The red-tailed black cockatoo (Calyptorhynchus banksii) also known as Banksian- or Banks' black cockatoo, is a large black cockatoo native to Australia. Adult males have a characteristic pair of bright red panels on the tail that gives the species its name. It is more common in the drier parts of the continent. Five subspecies are recognised, differing chiefly in beak size. Although the more northerly subspecies are widespread, the two southern subspecies, the forest red-tailed black cockatoo and the south-eastern red-tailed black cockatoo are under threat.

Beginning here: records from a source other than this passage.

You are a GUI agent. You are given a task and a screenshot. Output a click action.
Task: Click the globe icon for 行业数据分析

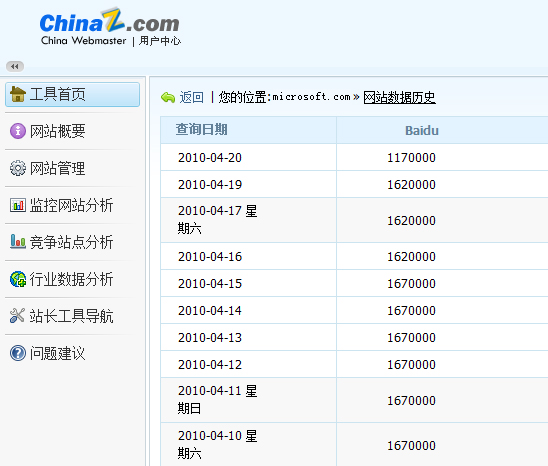pyautogui.click(x=18, y=279)
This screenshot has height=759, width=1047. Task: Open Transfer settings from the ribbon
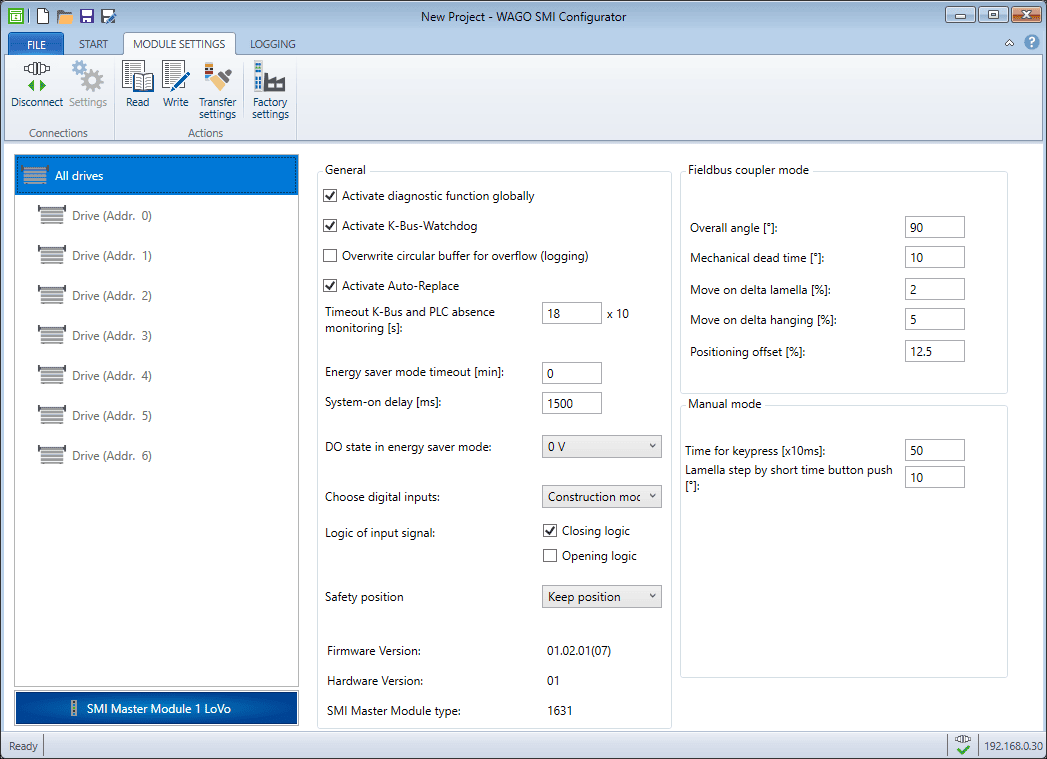tap(217, 78)
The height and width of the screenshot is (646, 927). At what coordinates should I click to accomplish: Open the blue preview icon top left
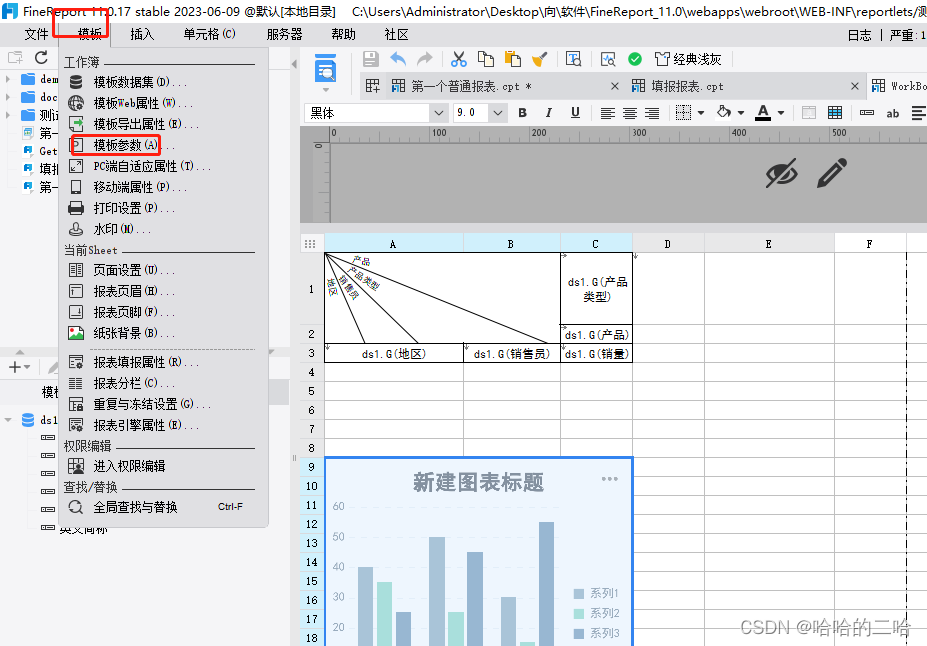click(325, 69)
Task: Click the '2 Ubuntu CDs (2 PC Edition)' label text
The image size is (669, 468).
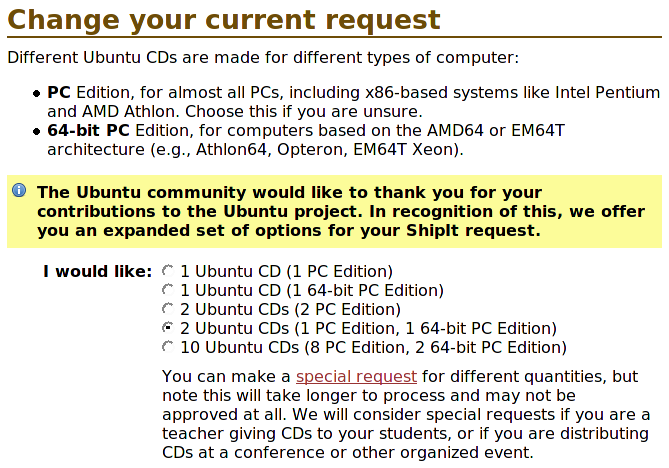Action: point(290,309)
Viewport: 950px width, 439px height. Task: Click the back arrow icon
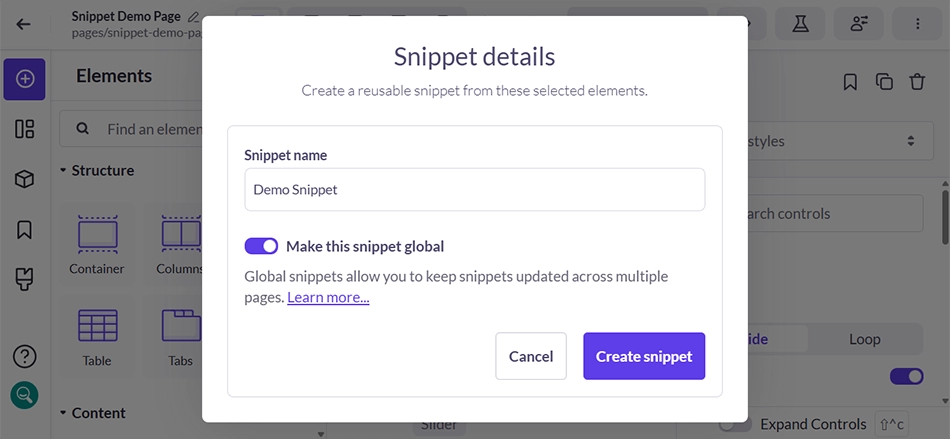tap(23, 24)
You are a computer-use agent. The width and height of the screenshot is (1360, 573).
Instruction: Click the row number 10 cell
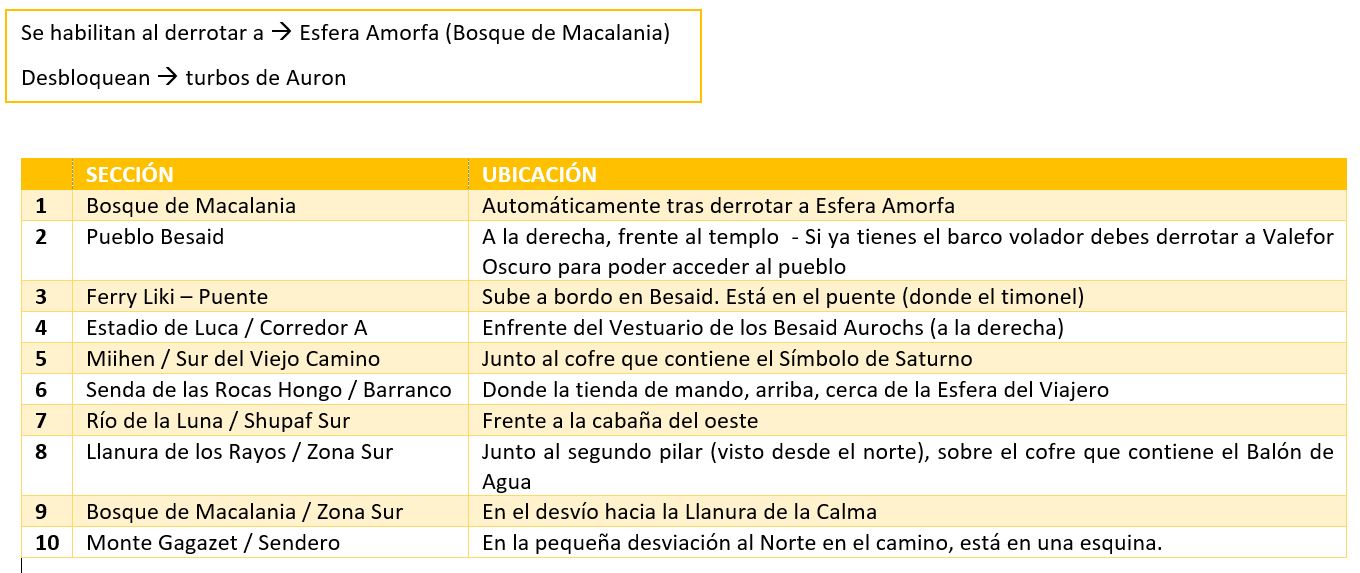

The species is usually found in eucalyptus woodlands, or along water courses. In the more northerly parts of the country, these cockatoos are commonly seen in large flocks. They are seed eaters and cavity nesters, and as such depend on trees with fairly large diameters, generally Eucalyptus. Populations in southeastern Australia are threatened by deforestation and other habitat alterations. Of the black cockatoos, the red-tailed is the most adaptable to aviculture, although black cockatoos are much rarer and much more expensive in aviculture outside Australia.

==Taxonomy and naming==
The species complex was first described by the ornithologist John Latham in 1790 as Psittacus banksii, commemorating English botanist Sir Joseph Banks. The red-tailed black cockatoo also has the distinction of being the first bird from Eastern Australia illustrated by a European, as a female, presumably collected at Endeavour River in north Queensland, was sketched by Banks' draughtsman Sydney Parkinson in 1770. Narrowly predating Latham, English naturalist George Shaw described Psittacus magnificus from a specimen collected somewhere in the Port Jackson (now Sydney) region. For many years, the species was referred to as Calyptorhynchus magnificus, proposed by Gregory Mathews in 1927 as Shaw's name had predated Latham's 1790 description. For several decades, Mathews' proposal was accepted by many authorities, although it was unclear whether the original Port Jackson reference had actually referred to the red-tailed black or, more likely, the glossy black cockatoo. In 1994, an application to conserve Calyptorhynchus banksii as the scientific name was accepted by the ICZN. The red-tailed black cockatoo is the type species of the genus Calyptorhynchus, the name of which is derived from the Greek calypto-/καλυπτο- "hidden" and rhynchus/ρυγχος "beak". The change was first made by Anselme Gaëtan Desmarest in 1826.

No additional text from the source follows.